Electronic Conference Proceedings

Data Integration Flows for Business Intelligence

Authors

Abstract

Business Intelligence (BI) refers to technologies, tools, and practices for collecting, integrating, analyzing, and presenting large volumes of information to enable better decision making. Today’s BI architecture typically consists of a data warehouse (or one or more data marts), which consolidates data from several operational databases, and serves a variety of front-end querying, reporting, and analytic tools. The back-end of the architecture is a data integration pipeline for populating the data warehouse by extracting data from distributed and usually heterogeneous operational sources; cleansing, integrating and transforming the data; and loading it into the data warehouse. Since BI systems have been used primarily for off-line, strategic decision making, the traditional data integration pipeline is a one-way, batch process, usually implemented by extracttransform- load (ETL) tools. The design and implementation of the ETL pipeline is largely a labor-intensive activity, and typically consumes a large fraction of the effort in data warehousing projects. Increasingly, as enterprises become more automated, data-driven, and real-time, the BI architecture is evolving to support operational decision making. This imposes additional requirements and tradeoffs, resulting in even more complexity in the design of data integration flows. These include reducing the latency so that near real-time data can be delivered to the data warehouse, extracting information from a wider variety of data sources, extending the rigidly serial ETL pipeline to more general data flows, and considering alternative physical implementations. We describe the requirements for data integration flows in this next generation of operational BI system, the limitations of current technologies, the research challenges in meeting these requirements, and a framework for addressing these challenges. The goal is to facilitate the design and implementation of optimal flows to meet business requirements.

About the Speaker

Umeshwar Dayal (Hewlett-Packard Labs, USA)
Umeshwar Dayal

Umeshwar Dayal is an HP Fellow in the Intelligent Information Management Lab at Hewlett-Packard Laboratories, Palo Alto, California. In this role, he has initiated research programs in enterprise-scale data warehousing, scalable analytics, and information visualization.

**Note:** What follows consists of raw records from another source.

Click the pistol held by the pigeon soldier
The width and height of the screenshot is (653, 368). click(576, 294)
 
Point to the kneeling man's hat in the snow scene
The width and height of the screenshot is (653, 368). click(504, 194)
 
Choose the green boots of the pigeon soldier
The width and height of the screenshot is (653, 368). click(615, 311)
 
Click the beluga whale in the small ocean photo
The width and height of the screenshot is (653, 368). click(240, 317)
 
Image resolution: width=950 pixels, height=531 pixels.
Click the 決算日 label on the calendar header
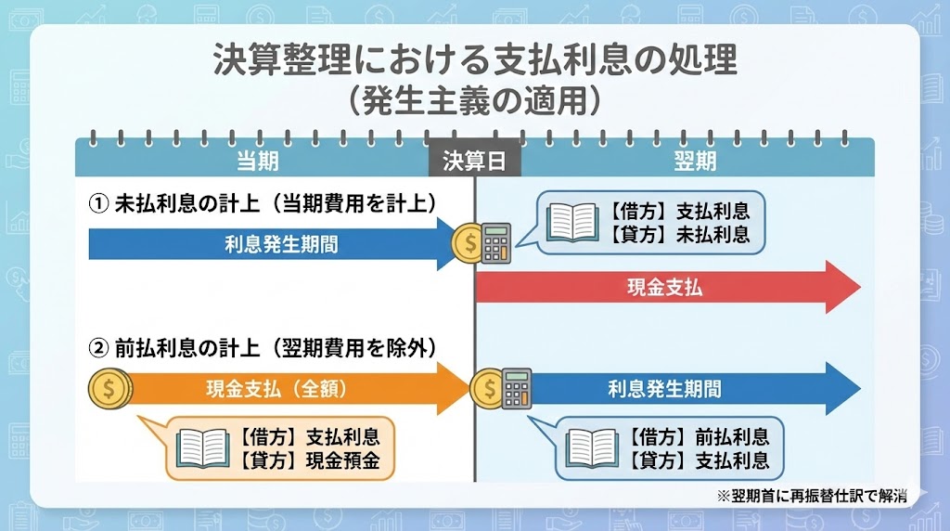pos(474,162)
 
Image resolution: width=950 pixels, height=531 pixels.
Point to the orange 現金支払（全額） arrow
pos(278,389)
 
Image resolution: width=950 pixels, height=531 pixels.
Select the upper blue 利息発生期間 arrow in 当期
pos(269,245)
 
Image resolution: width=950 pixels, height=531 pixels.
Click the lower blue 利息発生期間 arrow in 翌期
pos(668,389)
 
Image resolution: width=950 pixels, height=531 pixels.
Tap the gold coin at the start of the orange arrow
pos(109,389)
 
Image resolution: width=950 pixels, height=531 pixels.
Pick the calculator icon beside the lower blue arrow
pos(515,387)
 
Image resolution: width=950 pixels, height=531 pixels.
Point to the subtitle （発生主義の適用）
pos(474,99)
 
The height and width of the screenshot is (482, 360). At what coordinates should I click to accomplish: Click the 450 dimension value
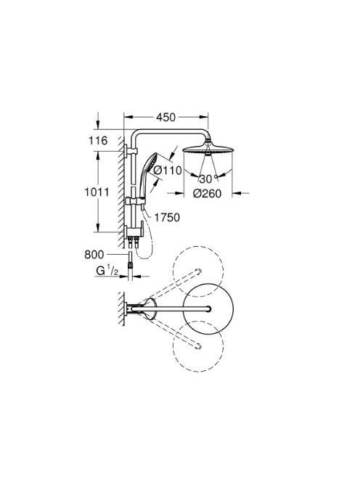click(165, 117)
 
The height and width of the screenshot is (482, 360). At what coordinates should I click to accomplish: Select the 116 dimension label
click(98, 141)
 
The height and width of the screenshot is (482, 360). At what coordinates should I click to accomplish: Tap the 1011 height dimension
click(97, 192)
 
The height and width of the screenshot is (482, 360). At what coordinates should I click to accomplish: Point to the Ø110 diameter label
click(168, 170)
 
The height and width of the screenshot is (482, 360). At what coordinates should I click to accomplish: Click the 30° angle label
click(206, 179)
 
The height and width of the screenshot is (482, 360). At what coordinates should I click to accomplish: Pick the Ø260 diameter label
click(207, 193)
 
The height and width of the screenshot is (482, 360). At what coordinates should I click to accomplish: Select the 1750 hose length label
click(167, 218)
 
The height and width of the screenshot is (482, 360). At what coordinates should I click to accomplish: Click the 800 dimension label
click(94, 255)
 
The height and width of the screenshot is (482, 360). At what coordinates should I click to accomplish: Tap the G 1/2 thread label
click(107, 271)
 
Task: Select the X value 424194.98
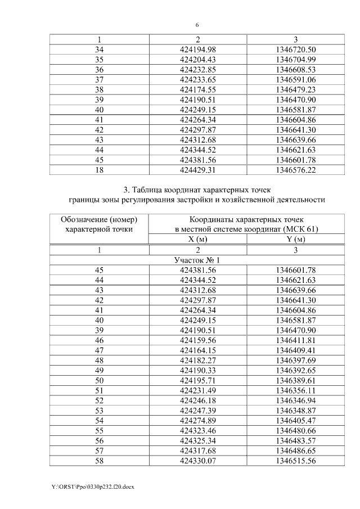click(197, 50)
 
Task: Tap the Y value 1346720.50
click(296, 50)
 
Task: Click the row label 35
click(99, 60)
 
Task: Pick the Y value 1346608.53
click(296, 70)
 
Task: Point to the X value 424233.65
click(197, 80)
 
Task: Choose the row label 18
click(99, 169)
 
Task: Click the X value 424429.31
click(197, 169)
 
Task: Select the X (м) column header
click(197, 239)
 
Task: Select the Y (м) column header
click(296, 239)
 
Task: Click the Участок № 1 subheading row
click(197, 260)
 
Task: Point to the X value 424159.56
click(197, 340)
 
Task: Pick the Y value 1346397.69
click(296, 360)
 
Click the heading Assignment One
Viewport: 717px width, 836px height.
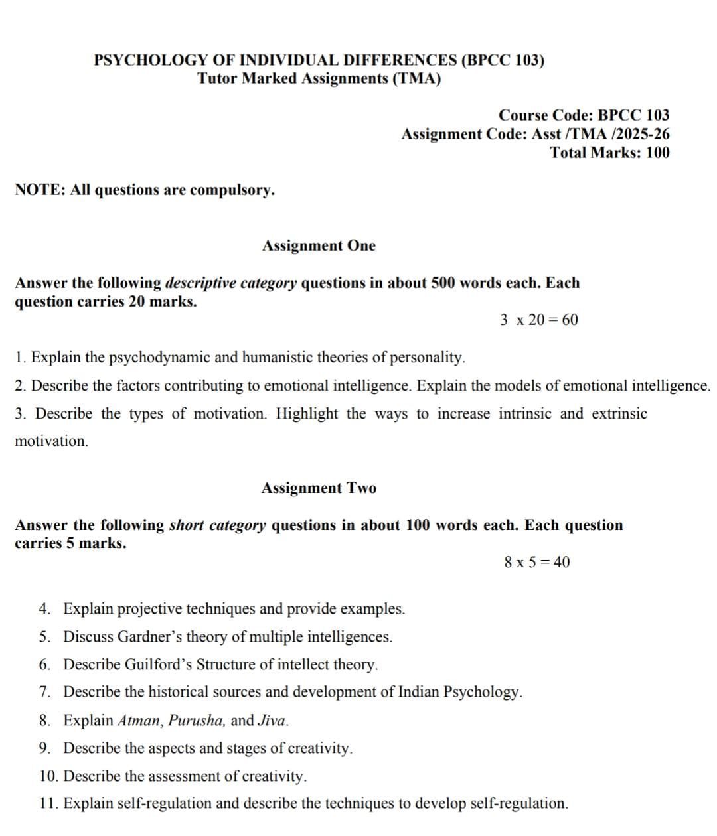pos(319,245)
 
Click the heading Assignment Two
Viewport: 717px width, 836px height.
pos(319,488)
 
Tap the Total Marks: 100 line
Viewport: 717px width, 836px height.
pos(609,153)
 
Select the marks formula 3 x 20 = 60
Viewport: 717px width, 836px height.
pos(538,320)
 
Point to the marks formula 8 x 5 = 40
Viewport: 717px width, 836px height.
pos(536,563)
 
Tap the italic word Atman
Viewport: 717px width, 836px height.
pos(139,721)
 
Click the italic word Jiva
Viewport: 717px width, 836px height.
pos(272,721)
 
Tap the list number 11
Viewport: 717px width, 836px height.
pos(48,804)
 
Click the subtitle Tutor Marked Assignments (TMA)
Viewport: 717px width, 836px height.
pos(319,78)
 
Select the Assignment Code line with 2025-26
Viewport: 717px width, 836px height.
pos(535,134)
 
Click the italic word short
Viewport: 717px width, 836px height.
pos(186,525)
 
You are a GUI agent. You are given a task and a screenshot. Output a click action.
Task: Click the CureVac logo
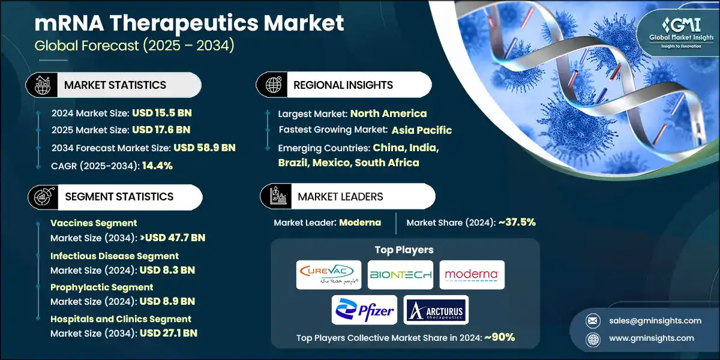(x=329, y=274)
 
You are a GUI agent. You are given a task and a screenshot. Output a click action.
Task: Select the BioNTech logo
(x=401, y=275)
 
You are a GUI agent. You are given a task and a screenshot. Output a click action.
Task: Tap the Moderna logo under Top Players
(x=472, y=275)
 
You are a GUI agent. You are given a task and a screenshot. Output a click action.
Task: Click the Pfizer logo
(x=364, y=310)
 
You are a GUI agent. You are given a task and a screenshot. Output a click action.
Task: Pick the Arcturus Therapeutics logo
(x=436, y=310)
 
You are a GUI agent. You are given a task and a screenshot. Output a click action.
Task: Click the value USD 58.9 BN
(x=205, y=148)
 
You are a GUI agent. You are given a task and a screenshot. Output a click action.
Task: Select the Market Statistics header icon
(x=43, y=85)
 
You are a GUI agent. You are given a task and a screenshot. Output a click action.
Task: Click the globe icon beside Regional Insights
(x=274, y=85)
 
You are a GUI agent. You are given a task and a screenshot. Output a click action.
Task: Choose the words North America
(x=388, y=113)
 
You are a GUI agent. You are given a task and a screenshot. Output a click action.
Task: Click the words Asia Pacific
(x=421, y=130)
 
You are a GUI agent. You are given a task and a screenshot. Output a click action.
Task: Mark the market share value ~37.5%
(x=512, y=222)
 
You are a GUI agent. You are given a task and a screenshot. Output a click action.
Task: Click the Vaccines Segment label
(x=94, y=223)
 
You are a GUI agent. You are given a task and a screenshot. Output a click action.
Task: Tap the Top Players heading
(x=404, y=250)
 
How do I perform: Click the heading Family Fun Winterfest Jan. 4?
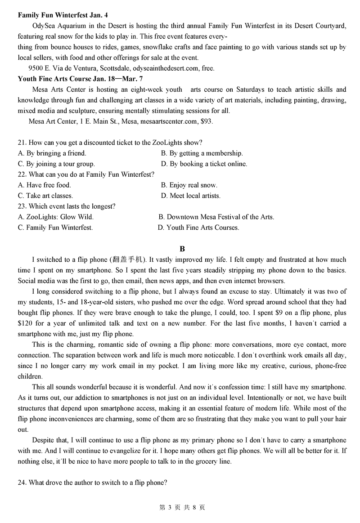point(63,15)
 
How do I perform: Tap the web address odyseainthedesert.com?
point(166,68)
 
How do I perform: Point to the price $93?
point(207,121)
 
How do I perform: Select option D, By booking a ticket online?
point(204,164)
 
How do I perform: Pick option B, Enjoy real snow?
point(189,185)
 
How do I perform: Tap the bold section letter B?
point(182,249)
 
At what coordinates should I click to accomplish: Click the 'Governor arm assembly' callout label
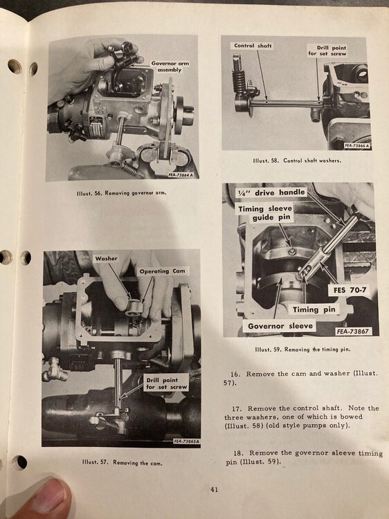pos(170,66)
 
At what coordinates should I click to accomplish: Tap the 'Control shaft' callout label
pos(253,46)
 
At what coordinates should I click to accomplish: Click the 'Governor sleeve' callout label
pos(278,326)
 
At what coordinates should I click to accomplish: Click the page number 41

Umesh has nearly 30 years of research experience in data management and has made fundamental contributions in the field, including developing some of the basic techniques for managing federated databases, defining mechanisms for triggering transactions and database rules, and investigating query optimization strategies, especially in heterogeneous systems. In addition, he has done important work in long-duration transactions, business process management, and database design. He has published over 160 research papers and holds over 25 patents in the areas of database systems, transaction management, business process management, business intelligence and information visualization. In 2001, he received (with two co-authors) the prestigious 10-year best paper award from the International Conference on Very Large Data Bases for his paper on a transactional model for long-running activities.

Prior to joining HP Labs, Umesh was a senior researcher at DEC's Cambridge Research Lab, Chief Scientist at Xerox Advanced Information Technology and Computer Corporation of America, and on the faculty at the University of Texas-Austin. He received his PhD from Harvard University.

Umesh has served on the Editorial Board of four international journals, and he has chaired and served on the Program Committees of numerous conferences. Most recently, he was General Program Chair of VLDB 2006. He has served as a member of the Board of the VLDB Endowment, the Executive Committee of the IEEE Technical Committee on Electronic Commerce, and the Steering Committee of the SIAM International Conference on Data Mining; and as a founding member of the Board of the International Foundation for Cooperative Information Systems.

Session

EDBT Invited Talk: Data Integration Flows for Business Intelligence (Tuesday, March 24, 09:00—10:30)